Sorry Irreal readers but I’m about to embark on another rant about journalists and the origin of COVID-19 story. At first, it was a matter of curiosity. I read the reports of what the “experts” were saying and alarms went off. It’s not that a zoonotic explanation was outrageous or even unlikely. It’s that the zoonotic explanation was presented as the only reasonable answer: anything else was unequivocally dismissed as a conspiracy theory. But the real tell was when they declared that asking questions about the cause was racist. That’s when you have to ask yourself why the experts are trying so hard to shut down any inquiry.
The pretext of protecting people from dangerous misinformation that they used to excuse their other lies about COVID-19 obviously didn’t apply because, after all, how was the origin of the pandemic going effect people’s health decisions one way or the other. A reason for the panicked lying is not hard to find. As Jamie Metzl said
“If the pandemic started as part of a lab leak, it had the potential to do to virology what Three Mile Island and Chernobyl did to nuclear science.”
These people were protecting their rice bowls. All the talk about lying may seem harsh but the lies—from Fauci on down—have been well documented and are no longer in doubt.

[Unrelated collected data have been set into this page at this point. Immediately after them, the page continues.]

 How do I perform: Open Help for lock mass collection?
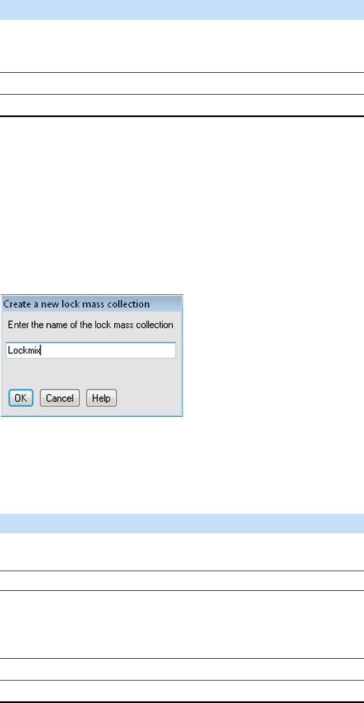101,398
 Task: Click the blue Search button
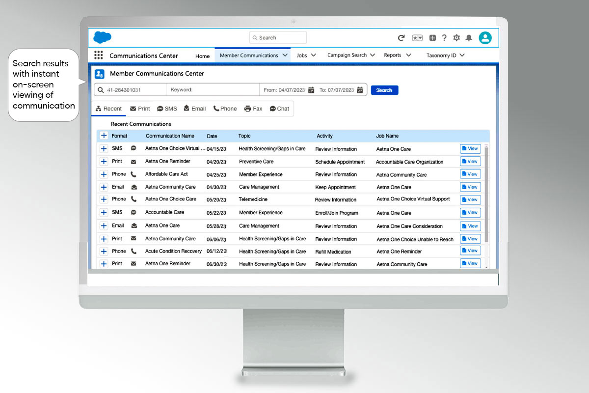coord(384,90)
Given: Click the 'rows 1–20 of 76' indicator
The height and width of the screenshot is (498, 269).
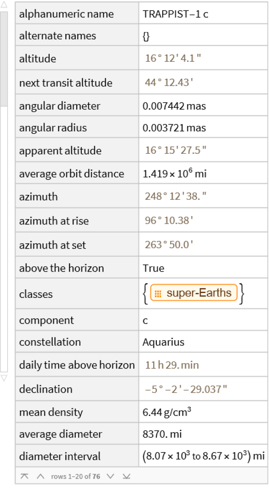Looking at the screenshot, I should [x=76, y=476].
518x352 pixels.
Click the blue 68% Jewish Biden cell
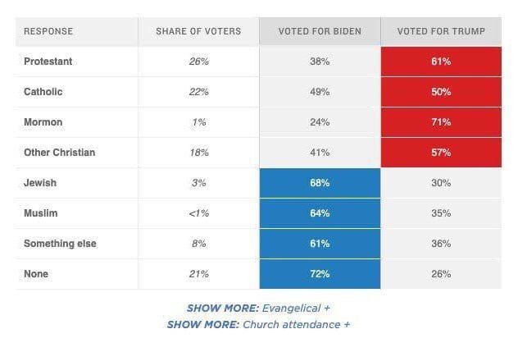point(320,183)
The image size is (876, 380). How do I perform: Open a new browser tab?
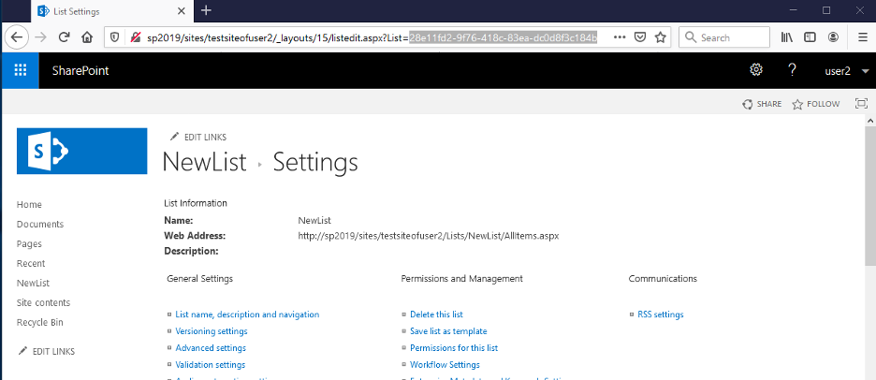(x=206, y=10)
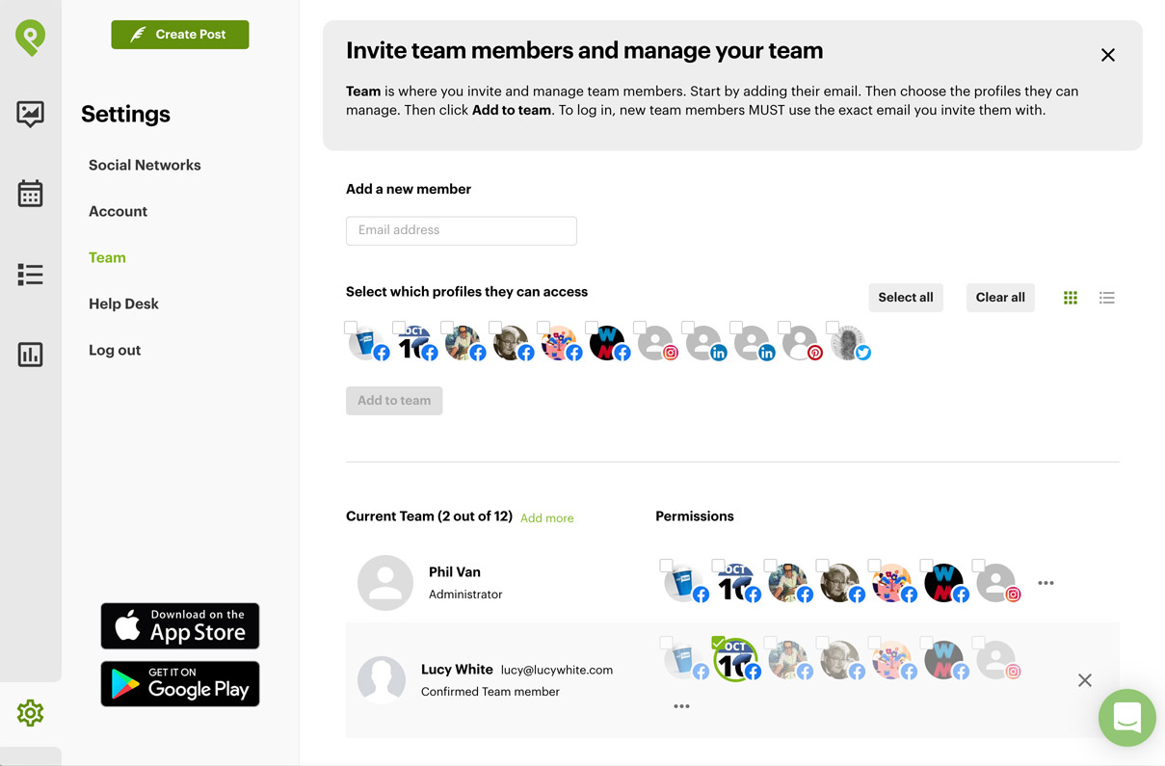Click the Add more link
Viewport: 1165px width, 766px height.
point(546,518)
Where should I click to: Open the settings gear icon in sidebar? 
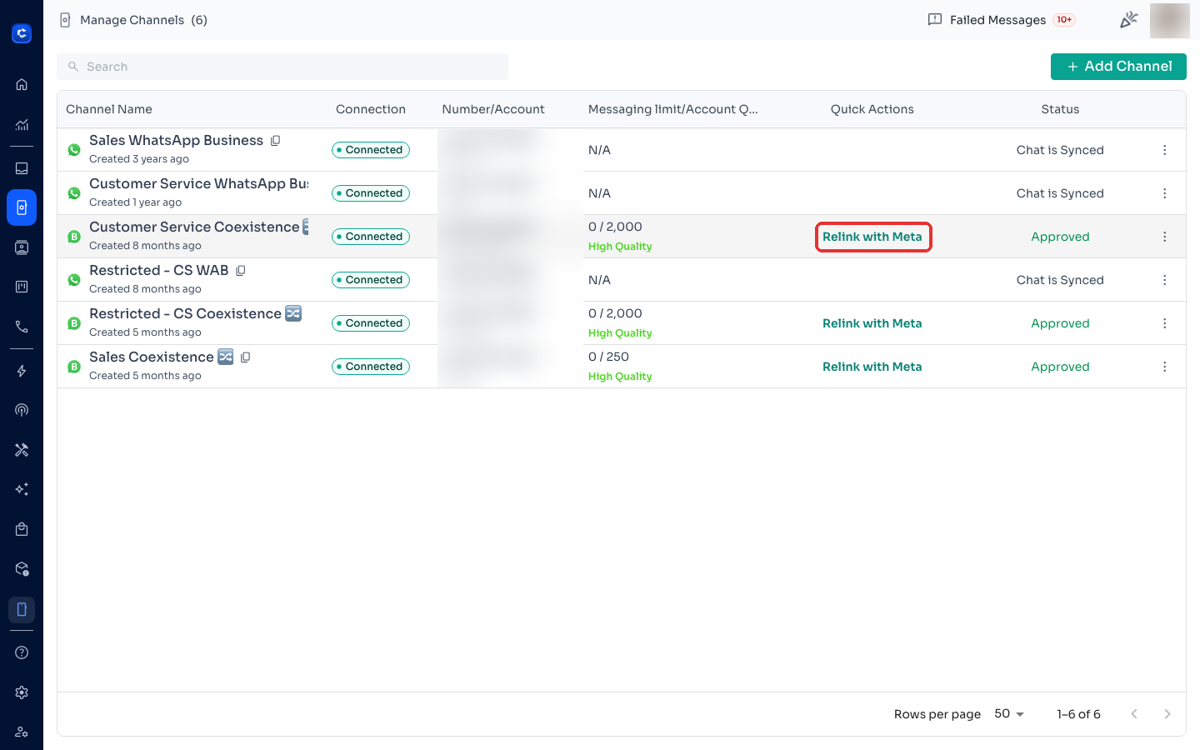pos(22,693)
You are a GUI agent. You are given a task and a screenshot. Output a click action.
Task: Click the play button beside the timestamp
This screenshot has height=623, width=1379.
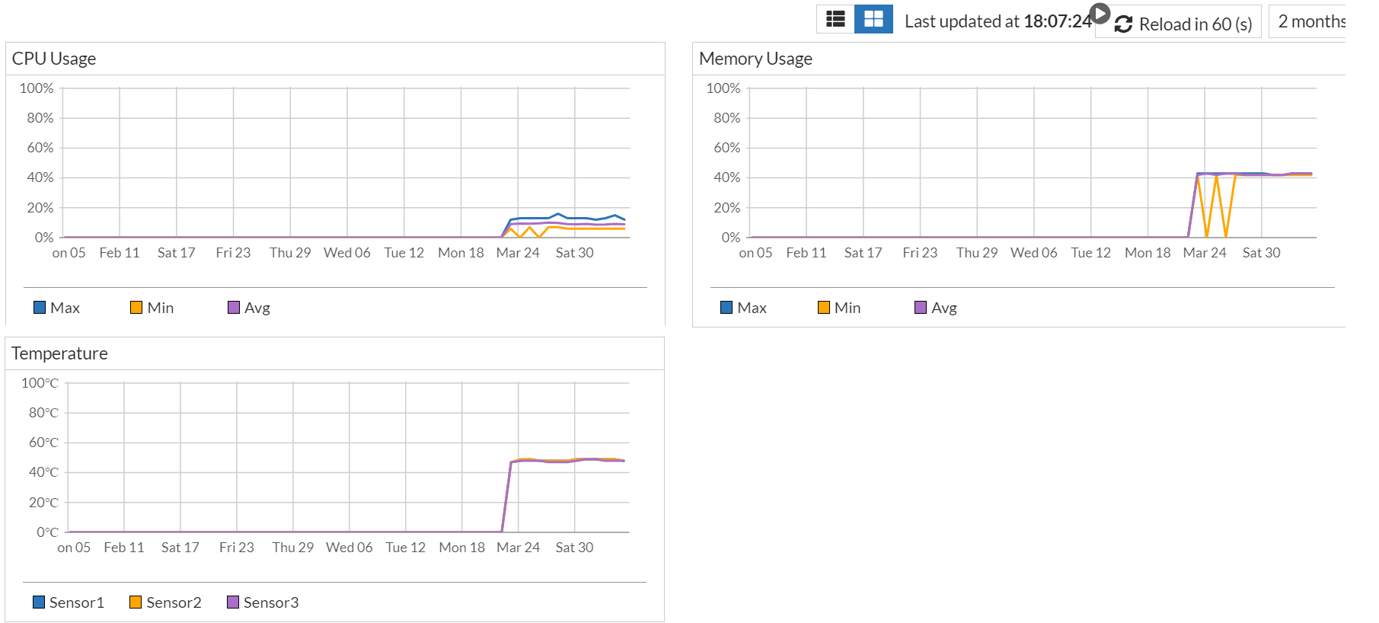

What brought about the current rant is this mashup from Matt Taibbi and Matt Orfalea. It’s 9 and a half minutes of journalists smugly pontificating on how the idea of a lab leak had been “debunked” and was a “conspiracy theory”. They mock everyone who disagrees as a yahoo, conspiracy theorist, and racist. At first it’s pretty funny but as it relentlessly drags on it becomes infuriating. It’s journalists, who are supposed to question and investigate official pronouncements, not only swallowing the government’s story whole but actively discouraging any questioning of it. Over and over they describe the lab leak theory as “debunked” despite that fact that it had never, in fact, been investigated.
These people deserve our contempt and should not, in any event, be listened to or relied on to deliver the news. If you want to know what’s going on in the world, I don’t know what to tell you but I do know that you should stop listening to these clowns: nothing they say should be believed.